Sie war mit ihrem jugendlichen Begleiter in den einsamsten Teilen des Parkes angelangt, wo schon zu ihrer Kinderzeit die Büsche und Bäume wuchsen und wachsen durften, wie sie wollten. Es war eine feuchte, moosdurchduftete Wildnis, von einem kleinen Bach durchrieselt, an dem die Farnkräuter in üppigster Pracht ihre grünen Wedel enfalteten. Unter der kleinen Brücke, aus Birkenstämmchen gezimmert, gluckste und schluchzte das Wasser noch ebenso eigentümlich wie damals, als sie, ein Kind, hier umhergestreift. Dort war das halbzerfallene Mooshüttchen, das bei ihren Spielen bald als Gefängnis, bald als Ritterburg diente. Wie oft hatte sie darinnen gesessen als gefangenes Burgfräulein! Ein wehmütiges Gefühl beschlich sie, als sie dem Prinzen davon erzählte und ihm alles zeigte. Da war auch der Grabstein, unter dem Joachims Lieblingshund lag, die kleine gelbe Dachshündin, die Lola hieß und so klug war, daß sie ihn niemals verriet, wenn die Kinder Verstecken spielten.
»Wo geht es dort hinaus?« fragte der Prinz, auf eine schmale, niedere Pforte in der Mauer deutend.
»In das Dorf, Hoheit«, erwiderte Klaudine. »Die Pforte wird benutzt zum sonntäglichen Kirchgang.«
Der wißbegierige Prinz zog das schöne Mädchen immer weiter an der Mauer entlang, sie mit allerhand Fragen bestürmend. Plötzlich erblickte er einen Häher in einem der hohen Bäume und vergaß seine Dame und seine Ritterpflicht, in dem er dem Vogel nachlief, der durch die Äste streifte, als wollte er den Knaben necken, bald hier, bald dort auftauchte und verschwand, immer weiter und weiter.
Klaudine, die, in ihren wehmütigen Erinnerungen versunken, achtlos dahingegangen war, kam erst nach einer ganzen Weile zum Bewußtsein, daß sie allein sei. Sie holte tief Atem und wischte mit dem Tuch über die Augen. Was wollte sie denn eigentlich? Es war doch nicht anders, als es eben war!
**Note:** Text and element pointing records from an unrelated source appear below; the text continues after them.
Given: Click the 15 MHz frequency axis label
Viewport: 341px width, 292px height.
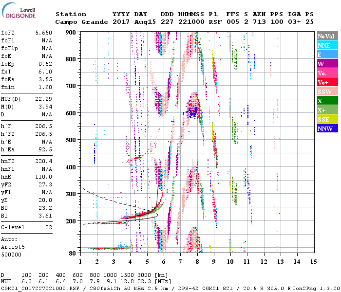Looking at the screenshot, I should (314, 261).
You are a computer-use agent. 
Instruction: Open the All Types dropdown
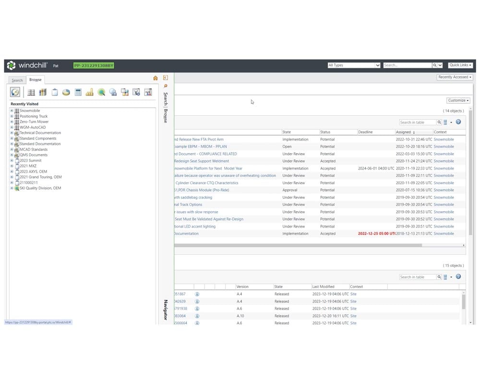(354, 65)
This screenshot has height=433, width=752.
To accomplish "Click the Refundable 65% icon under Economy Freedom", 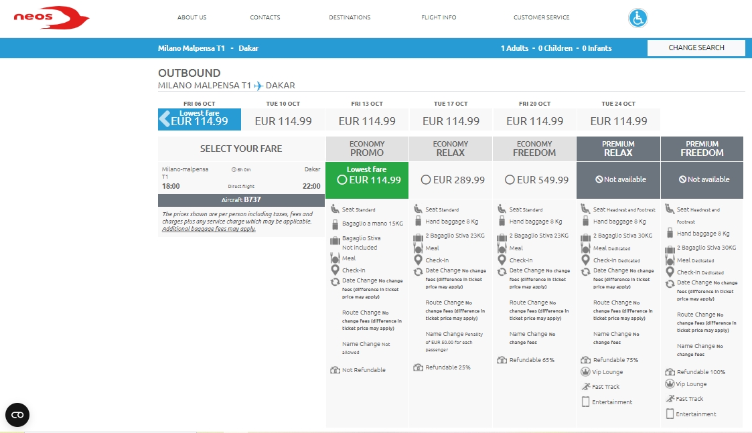I will (502, 359).
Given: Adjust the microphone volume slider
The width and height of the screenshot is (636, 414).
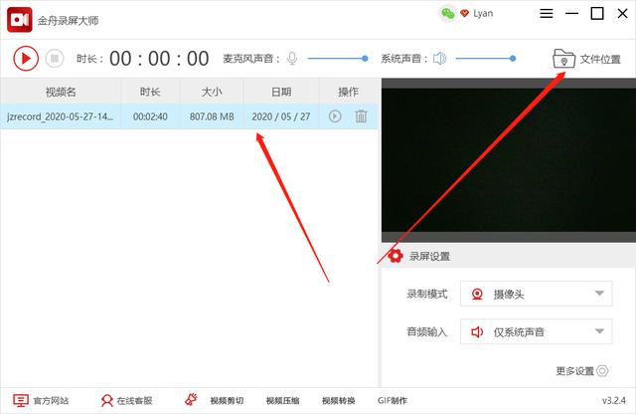Looking at the screenshot, I should 343,59.
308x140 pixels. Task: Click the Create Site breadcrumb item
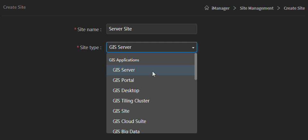click(294, 8)
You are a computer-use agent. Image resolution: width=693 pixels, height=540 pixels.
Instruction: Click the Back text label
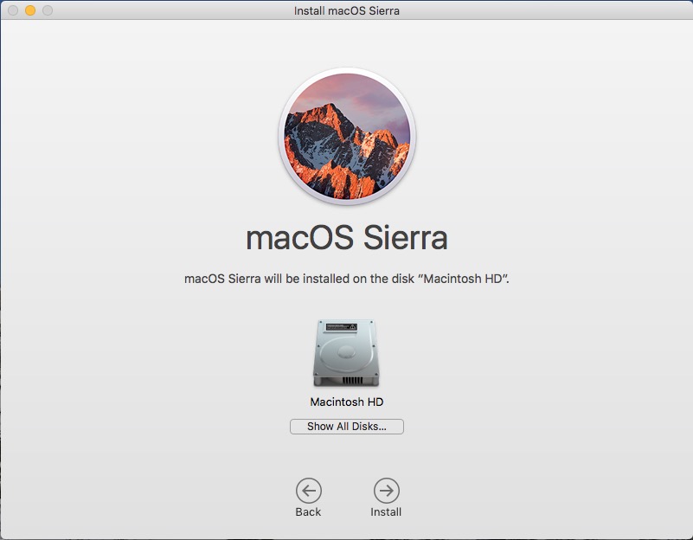pyautogui.click(x=308, y=512)
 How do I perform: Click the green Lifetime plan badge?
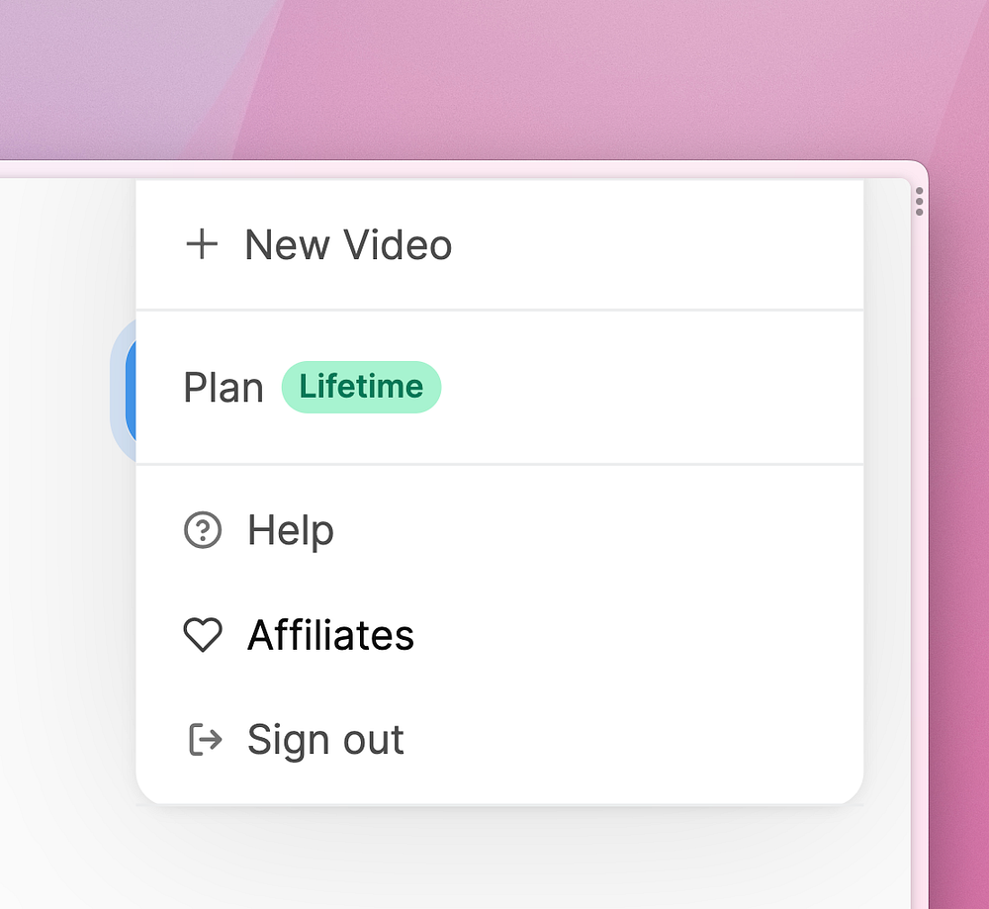tap(361, 388)
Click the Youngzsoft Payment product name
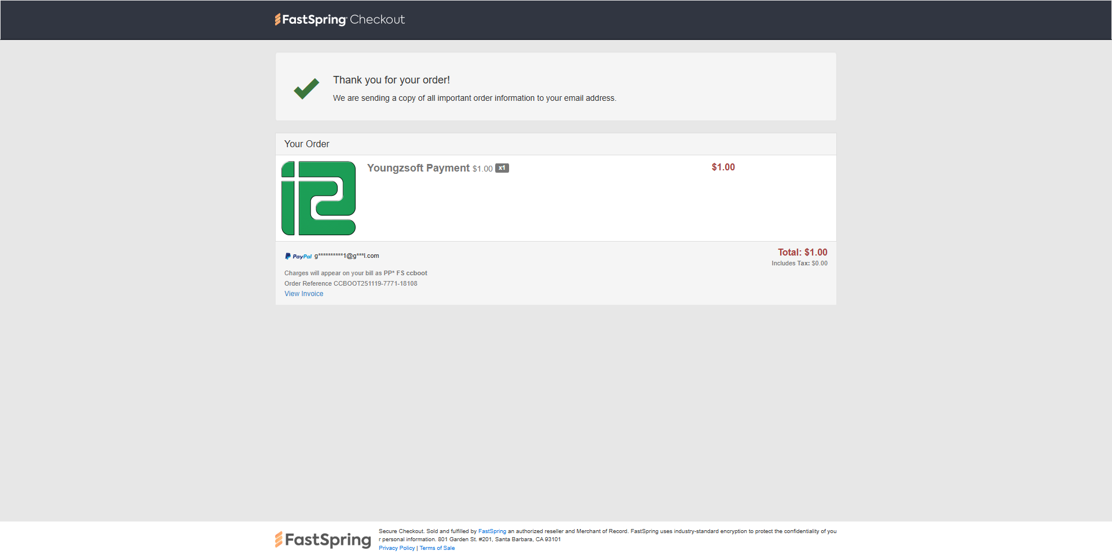The width and height of the screenshot is (1112, 558). (x=418, y=168)
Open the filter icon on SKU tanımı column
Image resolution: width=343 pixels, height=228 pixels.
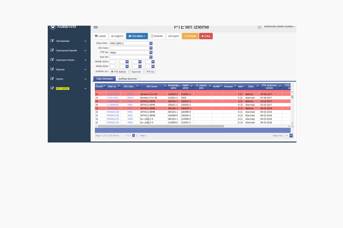[x=165, y=86]
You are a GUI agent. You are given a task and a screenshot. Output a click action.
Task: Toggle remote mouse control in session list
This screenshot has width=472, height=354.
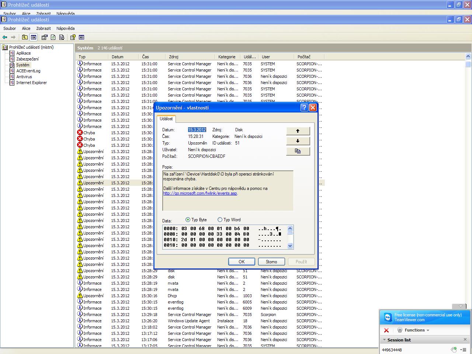(x=454, y=350)
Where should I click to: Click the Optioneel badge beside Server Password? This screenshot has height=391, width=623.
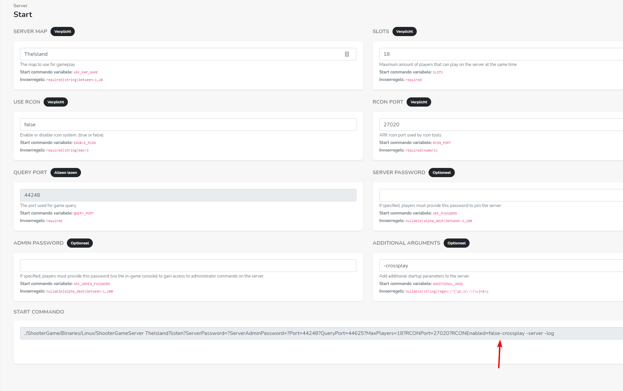click(x=441, y=173)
Mit Kopfhängen und Tränen zwingt man doch nichts verlorenes zurück, mit Weinen und Sehnen kann man nichts erringen, was einem versagt sein soll nach Gottes Ratschluß. »Es wird die Zeit kommen, wo es nicht mehr schmerzt«, tröstete sie sich, »sie muß kommen, rs wäre ja nicht möglich, zu leben mit der brennenden Wunde im Herzen!«
Sie war stehen geblieben, es hatten sich doch ein paar große Tropfen an den Wimpern gesammelt. Jetzt, wo sie allein, wollte all das Weh hervorbrechen, das sie empfand. Sie meinte in diesem Augenblick, sie würde es nicht ertragen, ihn mit lächelnder Ruhe neben jener anderen zu sehen, als das erklärte Eigentum einer oberflächlichen unartigen kleinen Frau.